Format the records as a two-column CSV with the columns instruction and response, one row per record, with each value enclosed in quotation marks and any line breaks replaced by spaces. Begin at the line that contains "Viewport: 771px width, 355px", stop after the line that contains "coord(517,101)", and omit the pictures.

┌──

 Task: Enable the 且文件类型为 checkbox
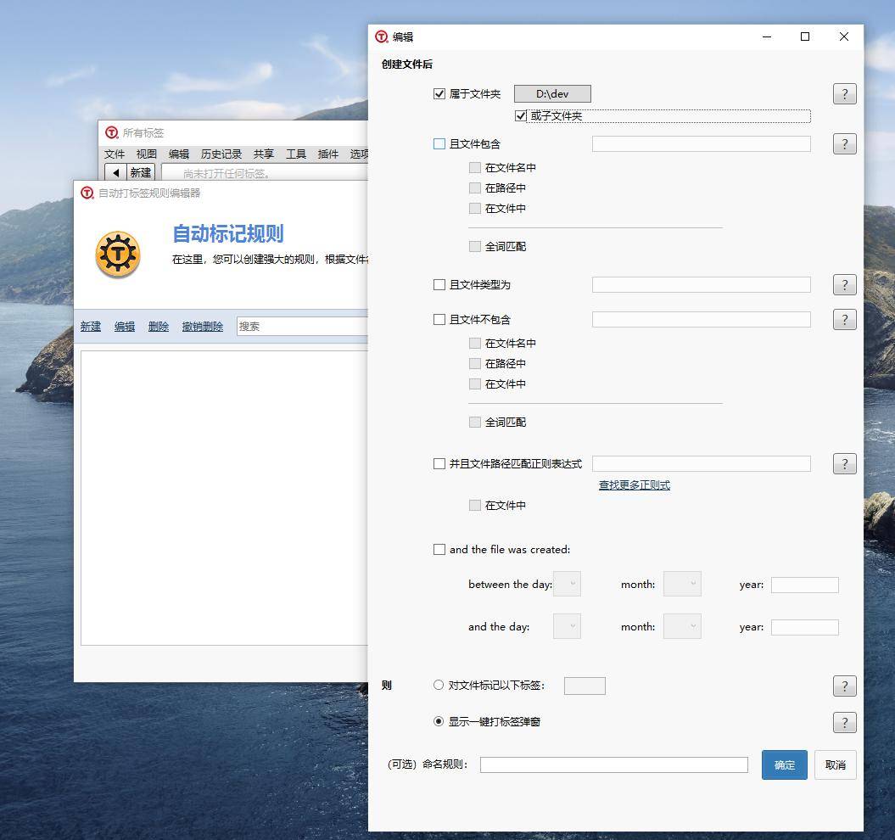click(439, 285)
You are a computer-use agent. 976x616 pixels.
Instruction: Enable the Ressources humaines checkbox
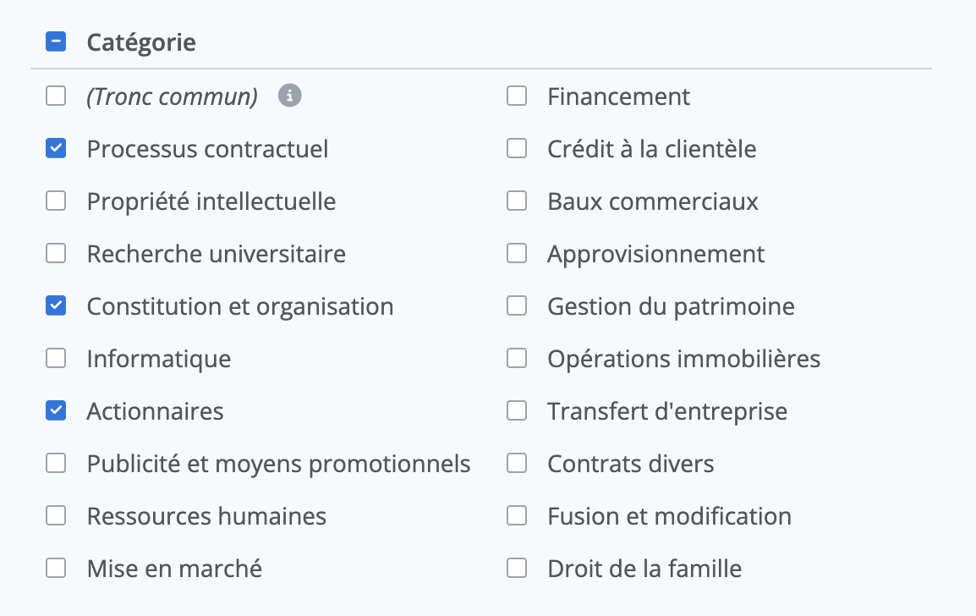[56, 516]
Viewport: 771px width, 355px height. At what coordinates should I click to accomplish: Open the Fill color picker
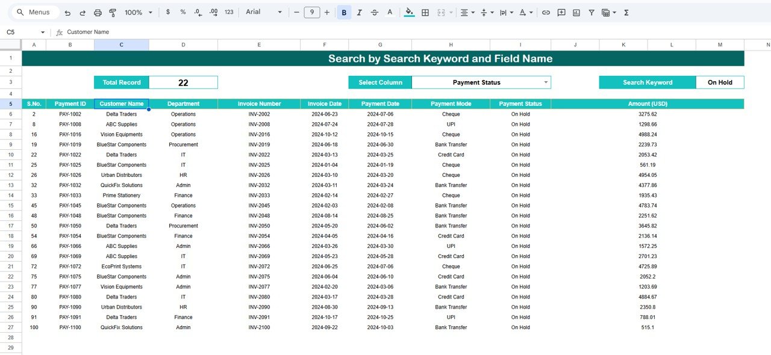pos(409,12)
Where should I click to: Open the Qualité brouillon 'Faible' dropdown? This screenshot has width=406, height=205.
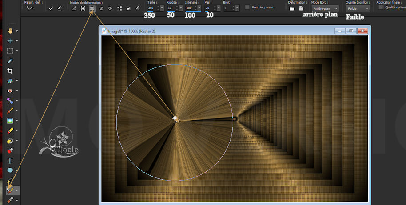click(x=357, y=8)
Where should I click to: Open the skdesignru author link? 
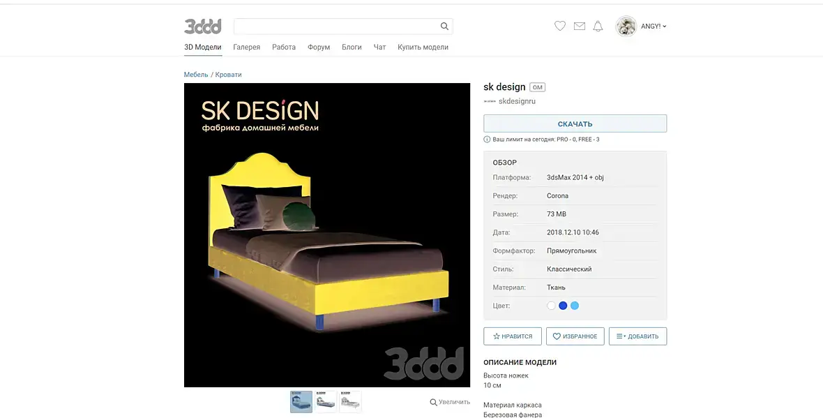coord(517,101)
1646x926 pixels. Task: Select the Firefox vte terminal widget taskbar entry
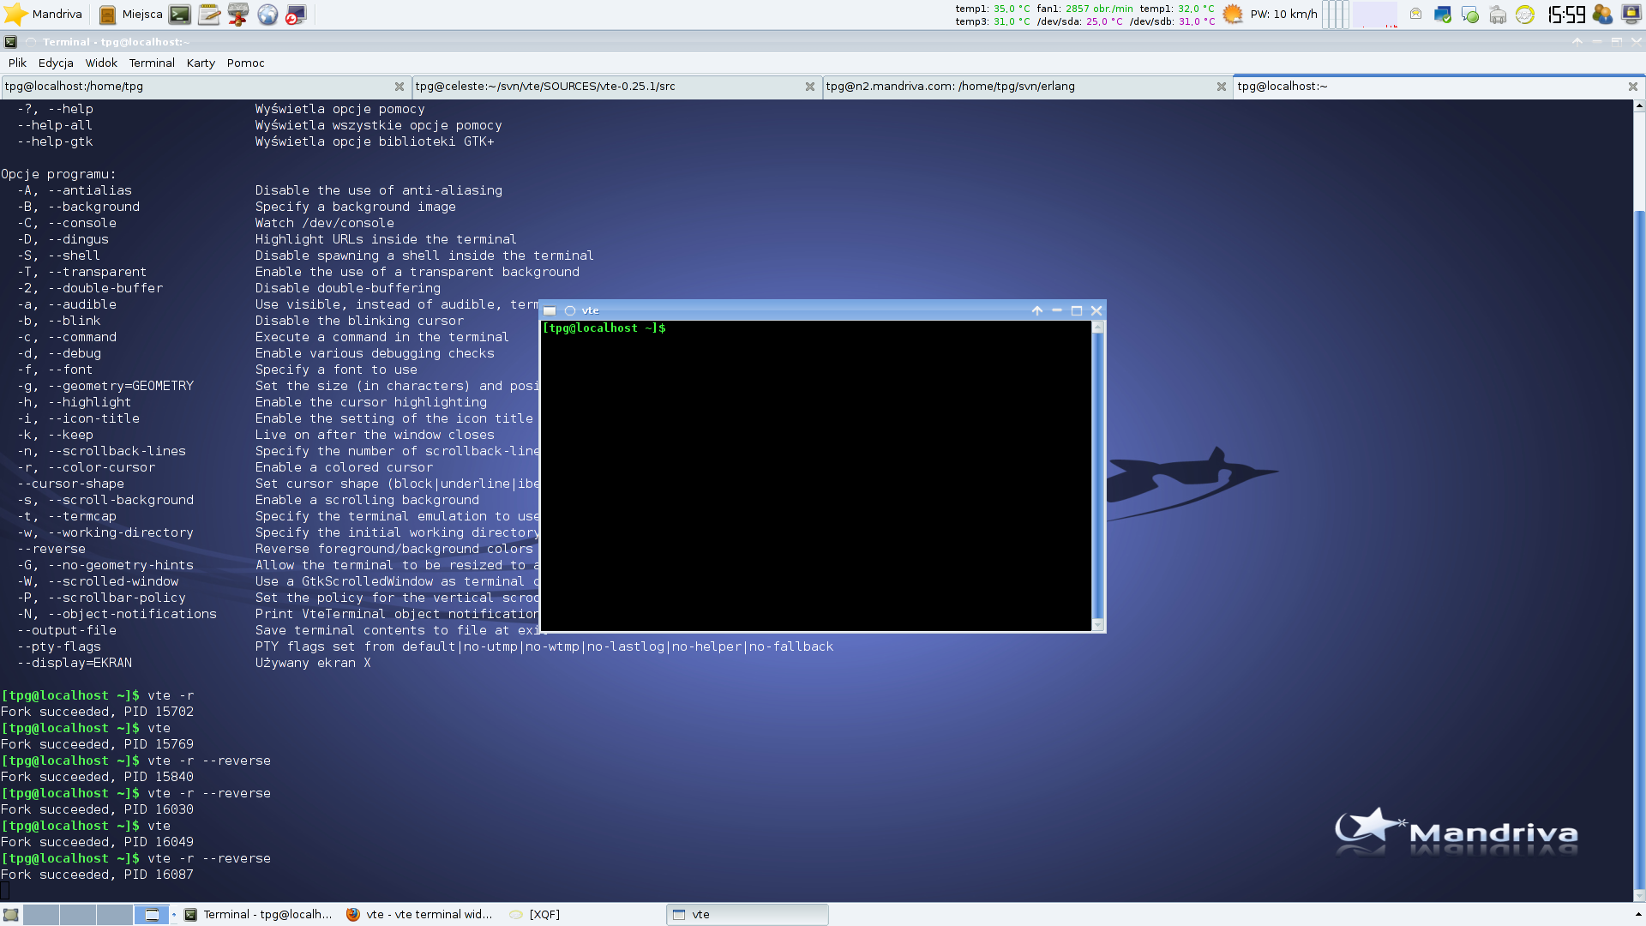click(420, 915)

└──
┌──

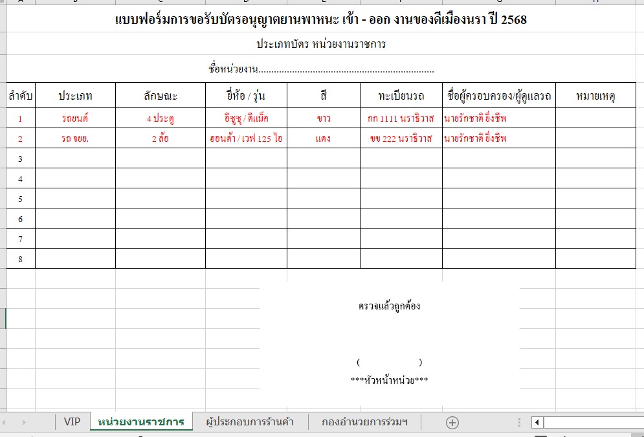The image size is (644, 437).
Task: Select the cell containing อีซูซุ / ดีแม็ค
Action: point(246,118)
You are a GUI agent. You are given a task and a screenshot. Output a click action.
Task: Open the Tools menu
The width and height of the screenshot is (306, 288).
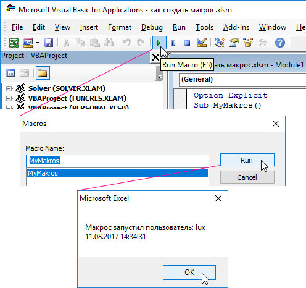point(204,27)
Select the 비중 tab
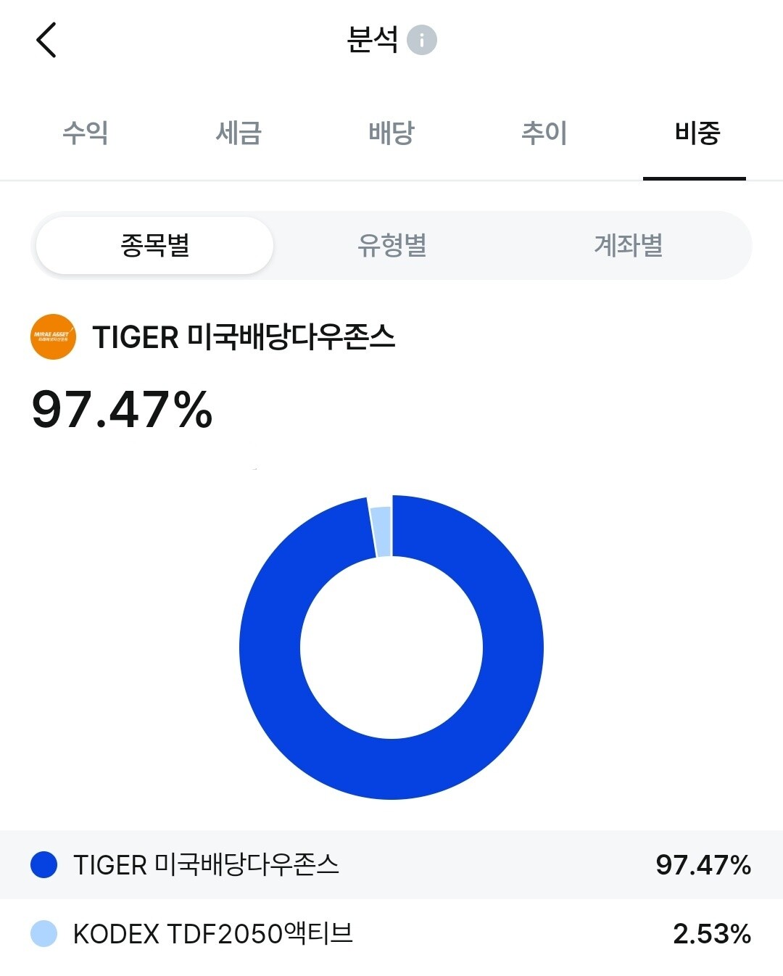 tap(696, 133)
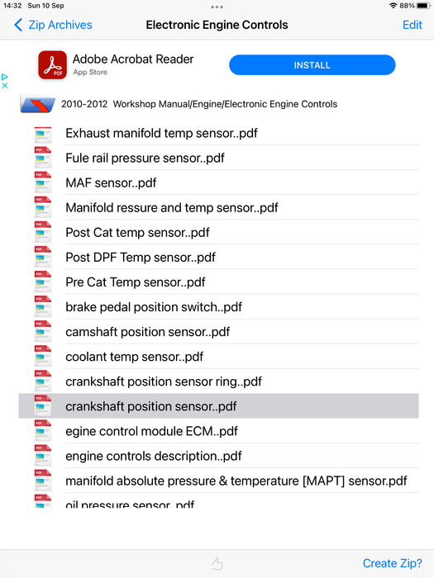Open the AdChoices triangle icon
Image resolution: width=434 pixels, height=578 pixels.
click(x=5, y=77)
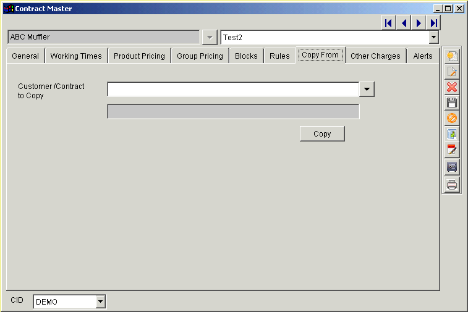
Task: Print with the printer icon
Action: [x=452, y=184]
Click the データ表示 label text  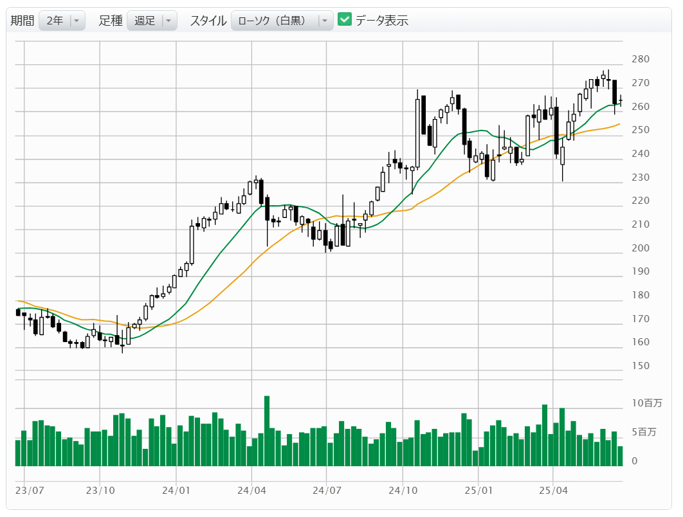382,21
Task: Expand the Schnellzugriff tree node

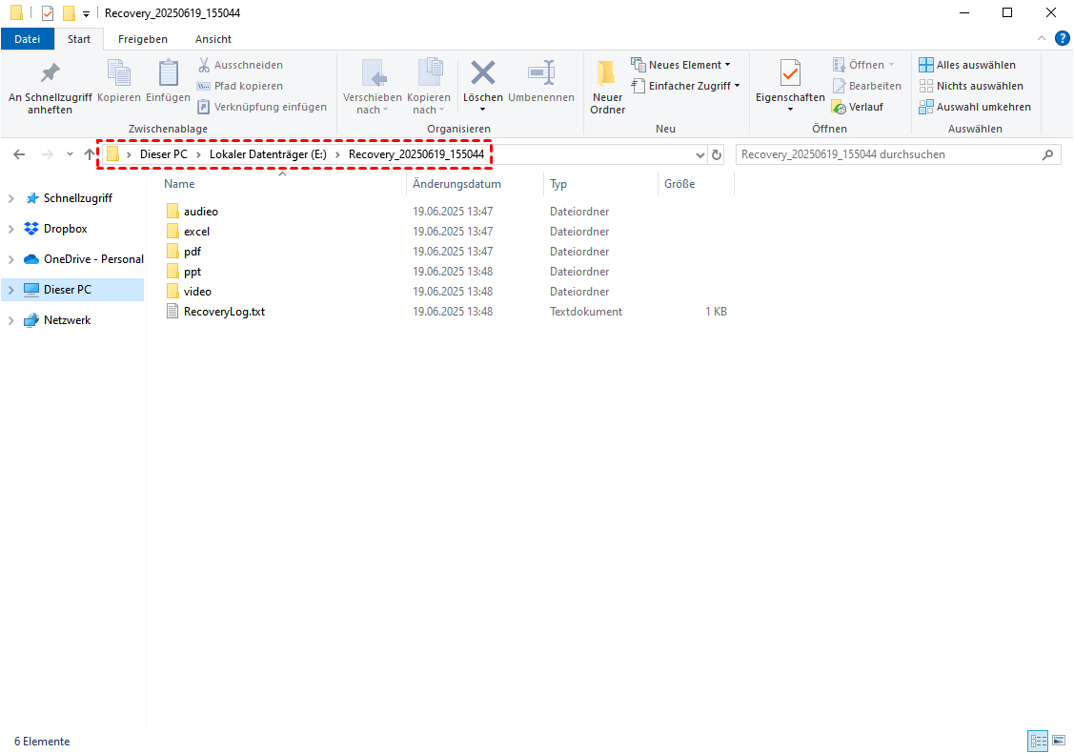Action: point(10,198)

└──

§ WORKED ANSWER
instruction,response
"Viewport: 771px width, 355px height. At what coordinates should I click to accomplish: Open the Fill color picker","pos(409,12)"
"Where should I click to: Open the Qualité brouillon 'Faible' dropdown? This screenshot has width=406, height=205.","click(x=357, y=8)"
"Where should I click to: Open the skdesignru author link?","coord(517,101)"